There's a Word for Truly Understanding Your Friend
WHY YOU SHOULD CARE
Ahhhh, please, someone get me!
By Libby Coleman
Part of an occasional series on unusual words we wish we had in English. Read others here.
It’s a big world. With lots of people in that big world. Maybe you had sandbox friends who became elementary school friends. And if you’re lucky, you hit your 20s and they are now kinda, sorta forever friends. But what if you move to a new place and everyone is thousands of miles away and no one … gets you?
Well, then there’s one thing you want to hear more than anything else.
Nimekusoma: I get you
You can also translate it as “I’ve read you,” as if your friend were some really cool book. Nimekusoma is a Swahili word that breaks down like this: “Ni” means “I,” “me” means “have” or “has,” “ku” means “you” and “soma” translates as “read” or “study.” It’s the kind of thing you’d hear flying back and forth in chitchat between kids: Got you!!! It’s something you’d say to a colleague but not to a boss, a friend but not a parent, says Beatrice Mkenda, a Swahili lecturer at the University of Iowa. Instead of talking at or about each other, nimekusoma implies an understanding of another person, loosely meaning “I know you like a book.” Aaaahhhhhh.
Other times, kusoma, meaning “to read” or “to study,” is used metaphorically to mean other ways of knowing and characterizing someone, Mokaya Bosire at the University of Oregon says. “East African urban areas are factories of slang,” Bosire adds — and they’re also innovative and code-switching. Younger people also make use of Sheng, an argot that mixes Swahili, a language spoken by 2 million native speakers, according to a conservative estimate, and many more nonnative ones, and English.

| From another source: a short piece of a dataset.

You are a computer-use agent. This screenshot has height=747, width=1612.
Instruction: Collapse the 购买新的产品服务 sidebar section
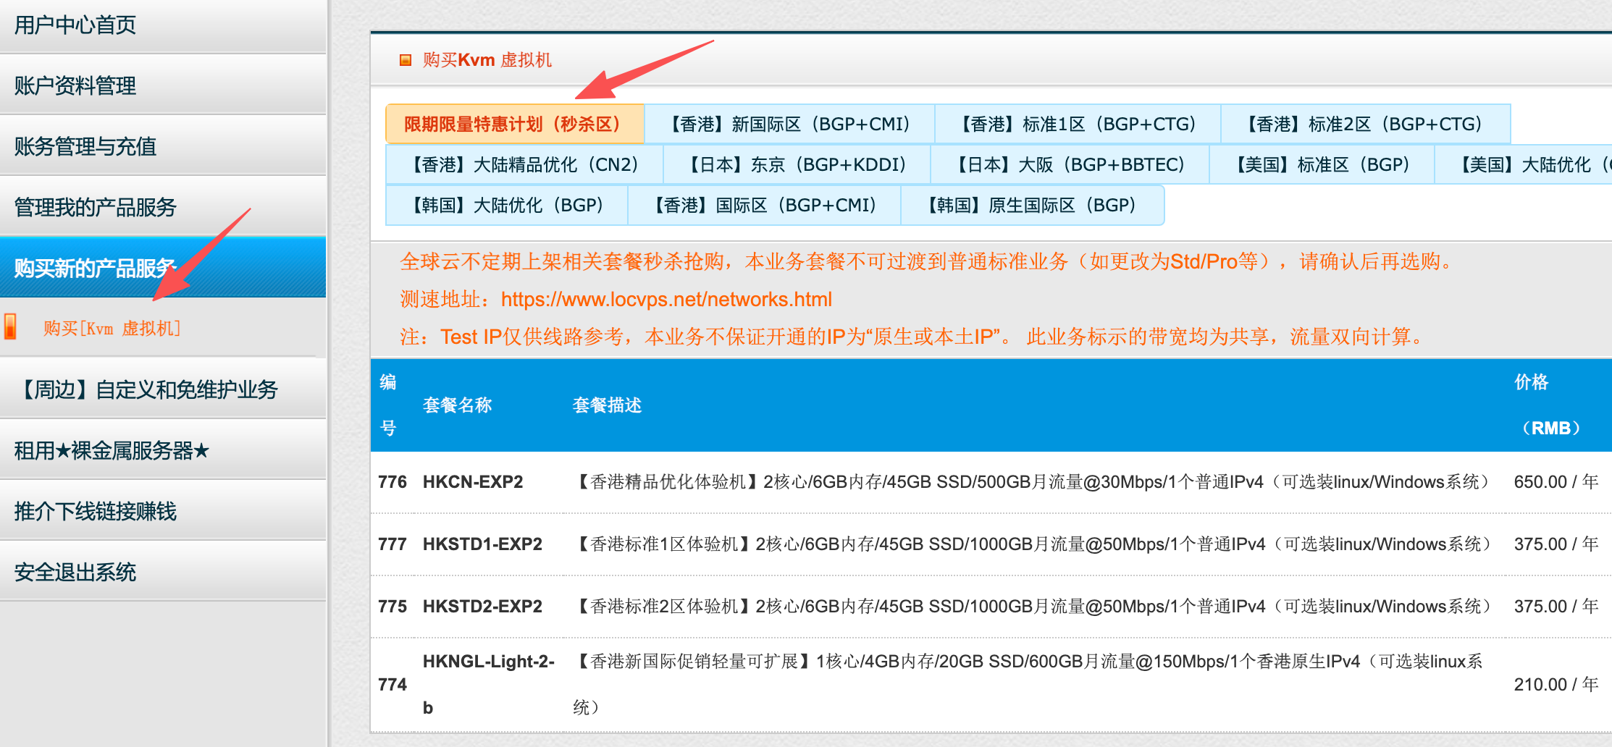click(x=96, y=268)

Nimekusoma is far from the only foreign word that demonstrates a level of intimacy and easy understanding not always present in our daily English vocabulary. Yuánfèn (Yoo·an·fen) means a relationship by fate or destiny, and strùscio translates to “that magical looking-for-a-date moment.” Lítost, a Czech word, is a word in the realm of sadness that lets speakers express serious empathy for the plight or pain of others. But you might argue that Swahili is a particular gold mine here. The language is full of these gems, says Mkenda. “The grammar structure makes it possible — what might be six words in English is one in Swahili.”
Let’s be real, though. Empathizing with others seems now to be an exercise more commonly exhibited at the theaters and in museums than in person. Which is why, in this age of red feeds and blue feeds and information bubbles, those of us who speak English could really use such a simple word like this. Plus, my friends who share articles without reading them might benefit from “I’ve read you” — literally. Do you get me?